Degradation decomposition
Total fade, split into the mechanisms that caused it.
“20% capacity lost” is never one thing. Decomposition attributes the fade to its mechanisms, lithium inventory loss, active material loss, and kinetic (impedance) growth, because each one points at a different fix.
What it measures
Three mechanism families account for most lithium-ion degradation, and they leave different fingerprints in the differential curves computed from ordinary cycling data:
- Lithium inventory loss (LLI): cyclable lithium consumed by SEI growth or plating. In dQ/dV, the peaks keep their shape but the curve shifts and the capacity between peak pairs shrinks.
- Active material loss (LAM): electrode sites disconnecting through particle cracking or binder failure. dQ/dV peak heights collapse while positions hold.
- Kinetic growth: rising impedance from film growth or contact loss. Peaks migrate apart with cycling (growing charge/discharge separation) and the same fade partially recovers at lower C-rate.
The raw ingredients are dQ/dV (incremental capacity) and dV/dQ (differential voltage) curves tracked across aging, computed with a resample → smooth → differentiate pipeline, differentiating raw cycler data directly amplifies noise into false peaks.
How to read the output
Overlay the differential curves from early, mid, and late life and watch what the peaks do. Shifting curve, stable peak heights: LLI, look upstream at formation, electrolyte, and anything that grows SEI. Collapsing peaks at fixed positions: LAM. Look at electrode mechanics, calendering density, particle cracking. Widening charge/discharge separation: kinetic, look at impedance growth and contact quality.
Real cells mix mechanisms, so the readout is a dominant mode plus secondary contributions, with the caveat that a full quantitative split needs half-cell reference curves. Relative trends across a population are usually enough to direct the fix.

§ Source data:
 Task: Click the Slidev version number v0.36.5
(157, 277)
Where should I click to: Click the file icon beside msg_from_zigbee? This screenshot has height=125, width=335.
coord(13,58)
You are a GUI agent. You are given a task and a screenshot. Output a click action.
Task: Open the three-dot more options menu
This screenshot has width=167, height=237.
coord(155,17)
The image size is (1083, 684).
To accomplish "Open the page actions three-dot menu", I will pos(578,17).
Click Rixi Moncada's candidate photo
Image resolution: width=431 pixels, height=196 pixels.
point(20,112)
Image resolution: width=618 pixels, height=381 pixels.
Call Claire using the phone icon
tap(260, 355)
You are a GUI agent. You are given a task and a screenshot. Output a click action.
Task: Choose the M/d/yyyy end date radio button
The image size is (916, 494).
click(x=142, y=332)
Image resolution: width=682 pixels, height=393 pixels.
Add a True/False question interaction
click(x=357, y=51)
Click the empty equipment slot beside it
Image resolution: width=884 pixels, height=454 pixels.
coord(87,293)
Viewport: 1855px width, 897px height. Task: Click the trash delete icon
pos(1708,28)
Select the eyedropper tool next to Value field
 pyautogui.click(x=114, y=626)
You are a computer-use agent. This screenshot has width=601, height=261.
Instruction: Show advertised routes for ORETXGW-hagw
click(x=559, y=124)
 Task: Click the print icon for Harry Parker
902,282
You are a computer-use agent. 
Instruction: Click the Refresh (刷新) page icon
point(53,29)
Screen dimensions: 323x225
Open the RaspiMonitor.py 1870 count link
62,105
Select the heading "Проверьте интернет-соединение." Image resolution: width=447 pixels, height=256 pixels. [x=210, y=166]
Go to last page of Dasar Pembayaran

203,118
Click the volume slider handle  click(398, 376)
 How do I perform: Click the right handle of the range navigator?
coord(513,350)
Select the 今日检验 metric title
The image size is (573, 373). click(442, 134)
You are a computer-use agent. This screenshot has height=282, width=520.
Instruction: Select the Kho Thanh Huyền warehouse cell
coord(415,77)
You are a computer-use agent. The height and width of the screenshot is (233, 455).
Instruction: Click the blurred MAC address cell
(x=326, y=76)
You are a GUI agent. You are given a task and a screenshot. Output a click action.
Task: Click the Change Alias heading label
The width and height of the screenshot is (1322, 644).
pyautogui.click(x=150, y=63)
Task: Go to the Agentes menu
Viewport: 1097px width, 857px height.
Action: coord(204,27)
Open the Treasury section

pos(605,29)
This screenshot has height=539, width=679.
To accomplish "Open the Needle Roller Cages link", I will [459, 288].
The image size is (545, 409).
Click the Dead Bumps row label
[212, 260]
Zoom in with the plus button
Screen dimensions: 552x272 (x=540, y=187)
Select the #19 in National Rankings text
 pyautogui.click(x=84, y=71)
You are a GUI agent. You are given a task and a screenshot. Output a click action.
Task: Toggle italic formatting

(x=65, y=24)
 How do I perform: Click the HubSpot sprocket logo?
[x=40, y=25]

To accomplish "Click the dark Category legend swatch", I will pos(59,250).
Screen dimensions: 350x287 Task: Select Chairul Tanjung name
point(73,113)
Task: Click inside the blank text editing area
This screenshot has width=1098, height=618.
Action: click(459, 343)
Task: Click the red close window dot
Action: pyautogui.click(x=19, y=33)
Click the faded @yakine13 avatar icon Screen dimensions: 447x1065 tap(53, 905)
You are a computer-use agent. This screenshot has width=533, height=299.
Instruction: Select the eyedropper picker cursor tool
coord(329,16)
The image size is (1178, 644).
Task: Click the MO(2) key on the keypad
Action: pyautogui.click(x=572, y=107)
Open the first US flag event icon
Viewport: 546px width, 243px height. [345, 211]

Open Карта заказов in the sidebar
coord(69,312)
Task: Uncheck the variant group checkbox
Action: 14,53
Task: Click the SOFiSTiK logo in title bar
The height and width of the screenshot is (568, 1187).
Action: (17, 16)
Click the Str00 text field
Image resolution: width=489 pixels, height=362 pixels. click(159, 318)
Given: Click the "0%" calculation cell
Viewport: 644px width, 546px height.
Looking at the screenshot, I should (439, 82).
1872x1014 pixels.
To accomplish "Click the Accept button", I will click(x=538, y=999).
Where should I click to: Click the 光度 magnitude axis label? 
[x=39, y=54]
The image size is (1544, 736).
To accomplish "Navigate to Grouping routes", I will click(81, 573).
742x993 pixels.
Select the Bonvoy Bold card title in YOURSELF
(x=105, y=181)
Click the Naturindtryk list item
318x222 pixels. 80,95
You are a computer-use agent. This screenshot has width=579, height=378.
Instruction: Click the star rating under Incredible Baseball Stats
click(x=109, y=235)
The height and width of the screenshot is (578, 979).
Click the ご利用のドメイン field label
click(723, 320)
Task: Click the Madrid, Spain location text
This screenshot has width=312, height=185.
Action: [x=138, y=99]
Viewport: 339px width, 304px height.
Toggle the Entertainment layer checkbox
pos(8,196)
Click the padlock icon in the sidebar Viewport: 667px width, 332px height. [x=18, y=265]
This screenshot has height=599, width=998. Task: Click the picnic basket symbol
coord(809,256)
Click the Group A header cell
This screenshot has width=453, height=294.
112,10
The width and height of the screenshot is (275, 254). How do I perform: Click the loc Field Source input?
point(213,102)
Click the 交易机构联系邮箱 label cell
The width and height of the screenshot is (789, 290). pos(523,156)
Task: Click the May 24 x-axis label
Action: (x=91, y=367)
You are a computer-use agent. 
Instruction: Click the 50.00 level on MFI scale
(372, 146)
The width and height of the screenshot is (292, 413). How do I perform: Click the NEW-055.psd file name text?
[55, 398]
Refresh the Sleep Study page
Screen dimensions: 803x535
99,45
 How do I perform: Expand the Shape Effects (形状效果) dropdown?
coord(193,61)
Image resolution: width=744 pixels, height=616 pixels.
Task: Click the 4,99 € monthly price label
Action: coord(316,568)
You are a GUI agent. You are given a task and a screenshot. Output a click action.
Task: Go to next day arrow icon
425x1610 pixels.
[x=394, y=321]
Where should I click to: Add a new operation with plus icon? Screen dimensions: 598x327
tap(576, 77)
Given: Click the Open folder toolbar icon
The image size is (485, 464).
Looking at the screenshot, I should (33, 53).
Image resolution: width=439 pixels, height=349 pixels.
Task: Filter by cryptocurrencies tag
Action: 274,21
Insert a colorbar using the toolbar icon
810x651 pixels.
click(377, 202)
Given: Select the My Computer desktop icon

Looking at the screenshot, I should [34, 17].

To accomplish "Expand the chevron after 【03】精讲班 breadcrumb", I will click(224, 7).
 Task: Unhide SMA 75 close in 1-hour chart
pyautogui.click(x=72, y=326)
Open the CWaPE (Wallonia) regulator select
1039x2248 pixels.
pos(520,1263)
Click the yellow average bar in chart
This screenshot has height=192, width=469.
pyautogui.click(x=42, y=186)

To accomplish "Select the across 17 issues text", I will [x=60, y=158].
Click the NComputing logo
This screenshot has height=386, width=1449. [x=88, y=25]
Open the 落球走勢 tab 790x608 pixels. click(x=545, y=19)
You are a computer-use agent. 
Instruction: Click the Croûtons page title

§ Work request A: In the degradation decomposition text, what happens to the dQ/dV peaks when active material loss occurs?
§ Work request B: Write the next part of the degradation decomposition text, starting after its final sentence.
None of the tasks requires the items.

§ Task result A: The peak heights collapse while their positions hold.

§ Task result B:
A real use case
A pack integrator reports that cells from one production month fade noticeably faster in the field, while formation metrics and early capacity for that month look identical to the good months. Running dQ/dV evolution on returned cells shows peak heights holding steady while the curves shift, lithium inventory loss, not active material loss. That single distinction moves the investigation away from the electrode lines and onto formation and electrolyte, where a dry-room humidity excursion during that month turns out to have accelerated SEI growth. The decomposition did not just measure the fade; it picked which half of the factory to investigate.
Common mistakes
- Differentiating raw voltage-capacity data. Noise explodes under differentiation; resample and smooth first or every wiggle becomes a phantom peak.
- Claiming a quantitative LLI/LAM split from full-cell data alone. Without half-cell reference curves, only relative trends are defensible.
- Reading peak assignments from the wrong chemistry. The peak map for NMC811/graphite is not the LFP map, confirm the chemistry before interpreting.
- Comparing curves taken at different C-rates or temperatures; kinetic peak shifts will masquerade as aging.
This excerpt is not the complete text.